[WHAT THIS TASK INVOLVES] Reproduce the listing below line for line, without altering a single character.

---- INPUT DATA

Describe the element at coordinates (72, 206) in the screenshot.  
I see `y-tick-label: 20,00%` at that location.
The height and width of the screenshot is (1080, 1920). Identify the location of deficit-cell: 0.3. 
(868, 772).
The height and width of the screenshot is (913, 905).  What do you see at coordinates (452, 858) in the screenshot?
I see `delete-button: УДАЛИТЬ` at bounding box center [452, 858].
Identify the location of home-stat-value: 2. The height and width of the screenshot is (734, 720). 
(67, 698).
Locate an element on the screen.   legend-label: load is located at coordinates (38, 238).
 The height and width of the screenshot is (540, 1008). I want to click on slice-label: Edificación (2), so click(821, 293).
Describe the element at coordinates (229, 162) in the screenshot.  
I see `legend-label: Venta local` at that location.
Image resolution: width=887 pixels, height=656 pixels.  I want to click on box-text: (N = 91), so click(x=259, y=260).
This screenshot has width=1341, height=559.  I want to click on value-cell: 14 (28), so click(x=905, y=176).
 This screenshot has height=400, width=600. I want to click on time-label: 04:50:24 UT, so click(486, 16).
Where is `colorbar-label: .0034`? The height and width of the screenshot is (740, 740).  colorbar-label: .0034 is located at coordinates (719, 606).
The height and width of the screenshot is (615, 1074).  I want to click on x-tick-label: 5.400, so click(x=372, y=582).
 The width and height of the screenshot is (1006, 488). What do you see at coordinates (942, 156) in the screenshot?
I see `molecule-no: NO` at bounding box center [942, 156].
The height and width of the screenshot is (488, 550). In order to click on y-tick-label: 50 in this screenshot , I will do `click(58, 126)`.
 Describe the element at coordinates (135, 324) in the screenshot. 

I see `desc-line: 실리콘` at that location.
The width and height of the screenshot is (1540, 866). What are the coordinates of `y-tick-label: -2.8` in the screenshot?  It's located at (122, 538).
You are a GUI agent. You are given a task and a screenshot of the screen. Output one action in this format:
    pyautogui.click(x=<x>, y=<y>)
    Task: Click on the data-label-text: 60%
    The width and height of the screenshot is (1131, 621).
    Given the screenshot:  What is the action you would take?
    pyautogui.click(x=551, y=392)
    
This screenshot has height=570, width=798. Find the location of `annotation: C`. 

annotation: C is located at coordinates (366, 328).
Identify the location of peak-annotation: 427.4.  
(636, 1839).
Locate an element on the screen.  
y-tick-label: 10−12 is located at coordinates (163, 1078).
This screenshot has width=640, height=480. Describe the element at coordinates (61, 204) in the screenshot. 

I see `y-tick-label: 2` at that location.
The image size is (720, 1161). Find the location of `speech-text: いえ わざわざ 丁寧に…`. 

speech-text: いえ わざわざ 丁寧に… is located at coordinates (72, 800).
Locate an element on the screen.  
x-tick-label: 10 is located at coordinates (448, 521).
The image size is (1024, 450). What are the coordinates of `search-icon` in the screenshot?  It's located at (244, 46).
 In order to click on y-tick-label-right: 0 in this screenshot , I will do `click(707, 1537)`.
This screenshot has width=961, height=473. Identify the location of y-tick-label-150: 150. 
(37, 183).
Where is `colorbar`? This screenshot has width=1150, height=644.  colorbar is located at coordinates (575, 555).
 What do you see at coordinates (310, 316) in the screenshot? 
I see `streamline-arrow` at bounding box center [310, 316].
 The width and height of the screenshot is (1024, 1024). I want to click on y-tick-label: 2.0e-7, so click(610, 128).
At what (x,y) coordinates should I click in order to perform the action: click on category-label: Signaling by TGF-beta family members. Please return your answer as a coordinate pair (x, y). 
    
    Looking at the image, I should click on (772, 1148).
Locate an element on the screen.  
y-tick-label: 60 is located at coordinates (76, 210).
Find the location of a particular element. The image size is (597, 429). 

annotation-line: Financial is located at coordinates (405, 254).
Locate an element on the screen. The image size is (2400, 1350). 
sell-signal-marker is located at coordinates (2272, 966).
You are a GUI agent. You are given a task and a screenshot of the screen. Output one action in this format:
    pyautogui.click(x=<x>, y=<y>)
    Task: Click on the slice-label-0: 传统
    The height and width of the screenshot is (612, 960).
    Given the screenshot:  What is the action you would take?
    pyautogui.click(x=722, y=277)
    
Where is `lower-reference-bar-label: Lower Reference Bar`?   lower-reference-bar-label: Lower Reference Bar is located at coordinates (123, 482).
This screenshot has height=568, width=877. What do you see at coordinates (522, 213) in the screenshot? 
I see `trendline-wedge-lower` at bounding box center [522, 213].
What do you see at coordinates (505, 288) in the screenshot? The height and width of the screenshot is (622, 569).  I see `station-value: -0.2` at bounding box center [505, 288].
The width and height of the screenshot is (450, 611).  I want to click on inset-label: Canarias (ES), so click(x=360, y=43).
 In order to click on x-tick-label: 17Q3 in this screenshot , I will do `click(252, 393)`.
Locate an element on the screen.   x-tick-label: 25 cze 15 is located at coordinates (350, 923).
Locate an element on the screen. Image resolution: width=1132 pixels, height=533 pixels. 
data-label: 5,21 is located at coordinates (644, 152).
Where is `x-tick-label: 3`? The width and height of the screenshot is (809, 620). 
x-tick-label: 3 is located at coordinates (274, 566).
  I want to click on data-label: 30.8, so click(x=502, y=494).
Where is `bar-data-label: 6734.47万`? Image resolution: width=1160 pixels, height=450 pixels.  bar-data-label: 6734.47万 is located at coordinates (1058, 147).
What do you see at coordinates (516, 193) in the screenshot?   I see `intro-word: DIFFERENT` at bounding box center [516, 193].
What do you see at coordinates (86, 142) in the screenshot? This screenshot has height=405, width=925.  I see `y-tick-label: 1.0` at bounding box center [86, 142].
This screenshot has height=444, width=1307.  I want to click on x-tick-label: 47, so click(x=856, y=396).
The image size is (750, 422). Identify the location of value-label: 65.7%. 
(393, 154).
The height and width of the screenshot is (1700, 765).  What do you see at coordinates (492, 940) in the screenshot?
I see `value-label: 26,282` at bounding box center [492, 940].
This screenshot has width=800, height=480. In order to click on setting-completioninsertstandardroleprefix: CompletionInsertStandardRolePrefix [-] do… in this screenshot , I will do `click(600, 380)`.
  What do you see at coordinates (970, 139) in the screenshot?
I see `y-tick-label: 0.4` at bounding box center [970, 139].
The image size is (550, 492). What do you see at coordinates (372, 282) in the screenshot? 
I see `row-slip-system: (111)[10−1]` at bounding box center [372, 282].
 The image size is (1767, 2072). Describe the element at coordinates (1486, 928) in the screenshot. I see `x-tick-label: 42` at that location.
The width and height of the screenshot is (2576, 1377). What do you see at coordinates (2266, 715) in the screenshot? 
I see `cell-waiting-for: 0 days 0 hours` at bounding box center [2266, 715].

--------

[ANSWER]
Describe the element at coordinates (72, 206) in the screenshot.  
I see `y-tick-label: 20,00%` at that location.
The height and width of the screenshot is (1080, 1920). Identify the location of deficit-cell: 0.3. 
(868, 772).
The height and width of the screenshot is (913, 905).  What do you see at coordinates (452, 858) in the screenshot?
I see `delete-button: УДАЛИТЬ` at bounding box center [452, 858].
Identify the location of home-stat-value: 2. The height and width of the screenshot is (734, 720). 
(67, 698).
Locate an element on the screen.   legend-label: load is located at coordinates (38, 238).
 The height and width of the screenshot is (540, 1008). I want to click on slice-label: Edificación (2), so click(821, 293).
Describe the element at coordinates (229, 162) in the screenshot.  
I see `legend-label: Venta local` at that location.
Image resolution: width=887 pixels, height=656 pixels.  I want to click on box-text: (N = 91), so click(x=259, y=260).
This screenshot has width=1341, height=559.  I want to click on value-cell: 14 (28), so click(x=905, y=176).
 This screenshot has height=400, width=600. I want to click on time-label: 04:50:24 UT, so click(486, 16).
Where is `colorbar-label: .0034`? The height and width of the screenshot is (740, 740).  colorbar-label: .0034 is located at coordinates (719, 606).
The height and width of the screenshot is (615, 1074).  I want to click on x-tick-label: 5.400, so click(x=372, y=582).
 The width and height of the screenshot is (1006, 488). What do you see at coordinates (942, 156) in the screenshot?
I see `molecule-no: NO` at bounding box center [942, 156].
The height and width of the screenshot is (488, 550). In order to click on y-tick-label: 50 in this screenshot , I will do `click(58, 126)`.
 Describe the element at coordinates (135, 324) in the screenshot. 

I see `desc-line: 실리콘` at that location.
The width and height of the screenshot is (1540, 866). What are the coordinates of `y-tick-label: -2.8` in the screenshot?  It's located at (122, 538).
You are a GUI agent. You are given a task and a screenshot of the screen. Output one action in this format:
    pyautogui.click(x=<x>, y=<y>)
    Task: Click on the data-label-text: 60%
    The width and height of the screenshot is (1131, 621).
    Given the screenshot:  What is the action you would take?
    pyautogui.click(x=551, y=392)
    
This screenshot has height=570, width=798. Find the location of `annotation: C`. 

annotation: C is located at coordinates (366, 328).
Identify the location of peak-annotation: 427.4.  
(636, 1839).
Locate an element on the screen.  
y-tick-label: 10−12 is located at coordinates (163, 1078).
This screenshot has width=640, height=480. Describe the element at coordinates (61, 204) in the screenshot. 

I see `y-tick-label: 2` at that location.
The image size is (720, 1161). Find the location of `speech-text: いえ わざわざ 丁寧に…`. 

speech-text: いえ わざわざ 丁寧に… is located at coordinates (72, 800).
Locate an element on the screen.  
x-tick-label: 10 is located at coordinates (448, 521).
The image size is (1024, 450). What are the coordinates of `search-icon` in the screenshot?  It's located at (244, 46).
 In order to click on y-tick-label-right: 0 in this screenshot , I will do `click(707, 1537)`.
This screenshot has width=961, height=473. Identify the location of y-tick-label-150: 150. 
(37, 183).
Where is `colorbar`? This screenshot has width=1150, height=644.  colorbar is located at coordinates (575, 555).
 What do you see at coordinates (310, 316) in the screenshot? 
I see `streamline-arrow` at bounding box center [310, 316].
 The width and height of the screenshot is (1024, 1024). I want to click on y-tick-label: 2.0e-7, so click(610, 128).
At what (x,y) coordinates should I click in order to perform the action: click on category-label: Signaling by TGF-beta family members. Please return your answer as a coordinate pair (x, y). 
    
    Looking at the image, I should click on (772, 1148).
Locate an element on the screen.  
y-tick-label: 60 is located at coordinates (76, 210).
Find the location of a particular element. The image size is (597, 429). 

annotation-line: Financial is located at coordinates (405, 254).
Locate an element on the screen. The image size is (2400, 1350). 
sell-signal-marker is located at coordinates (2272, 966).
You are a GUI agent. You are given a task and a screenshot of the screen. Output one action in this format:
    pyautogui.click(x=<x>, y=<y>)
    Task: Click on the slice-label-0: 传统
    The height and width of the screenshot is (612, 960).
    Given the screenshot:  What is the action you would take?
    pyautogui.click(x=722, y=277)
    
Where is `lower-reference-bar-label: Lower Reference Bar`?   lower-reference-bar-label: Lower Reference Bar is located at coordinates (123, 482).
This screenshot has height=568, width=877. What do you see at coordinates (522, 213) in the screenshot? 
I see `trendline-wedge-lower` at bounding box center [522, 213].
What do you see at coordinates (505, 288) in the screenshot? The height and width of the screenshot is (622, 569).  I see `station-value: -0.2` at bounding box center [505, 288].
The width and height of the screenshot is (450, 611).  I want to click on inset-label: Canarias (ES), so click(x=360, y=43).
 In order to click on x-tick-label: 17Q3 in this screenshot , I will do `click(252, 393)`.
Locate an element on the screen.   x-tick-label: 25 cze 15 is located at coordinates (350, 923).
Locate an element on the screen. Image resolution: width=1132 pixels, height=533 pixels. 
data-label: 5,21 is located at coordinates (644, 152).
Where is `x-tick-label: 3`? The width and height of the screenshot is (809, 620). 
x-tick-label: 3 is located at coordinates (274, 566).
  I want to click on data-label: 30.8, so click(x=502, y=494).
Where is `bar-data-label: 6734.47万`? Image resolution: width=1160 pixels, height=450 pixels.  bar-data-label: 6734.47万 is located at coordinates (1058, 147).
What do you see at coordinates (516, 193) in the screenshot?   I see `intro-word: DIFFERENT` at bounding box center [516, 193].
What do you see at coordinates (86, 142) in the screenshot? This screenshot has height=405, width=925.  I see `y-tick-label: 1.0` at bounding box center [86, 142].
This screenshot has height=444, width=1307.  I want to click on x-tick-label: 47, so click(x=856, y=396).
The image size is (750, 422). Identify the location of value-label: 65.7%. 
(393, 154).
The height and width of the screenshot is (1700, 765).  What do you see at coordinates (492, 940) in the screenshot?
I see `value-label: 26,282` at bounding box center [492, 940].
This screenshot has width=800, height=480. In order to click on setting-completioninsertstandardroleprefix: CompletionInsertStandardRolePrefix [-] do… in this screenshot , I will do `click(600, 380)`.
  What do you see at coordinates (970, 139) in the screenshot?
I see `y-tick-label: 0.4` at bounding box center [970, 139].
The image size is (550, 492). What do you see at coordinates (372, 282) in the screenshot? 
I see `row-slip-system: (111)[10−1]` at bounding box center [372, 282].
 The image size is (1767, 2072). Describe the element at coordinates (1486, 928) in the screenshot. I see `x-tick-label: 42` at that location.
The width and height of the screenshot is (2576, 1377). What do you see at coordinates (2266, 715) in the screenshot? 
I see `cell-waiting-for: 0 days 0 hours` at bounding box center [2266, 715].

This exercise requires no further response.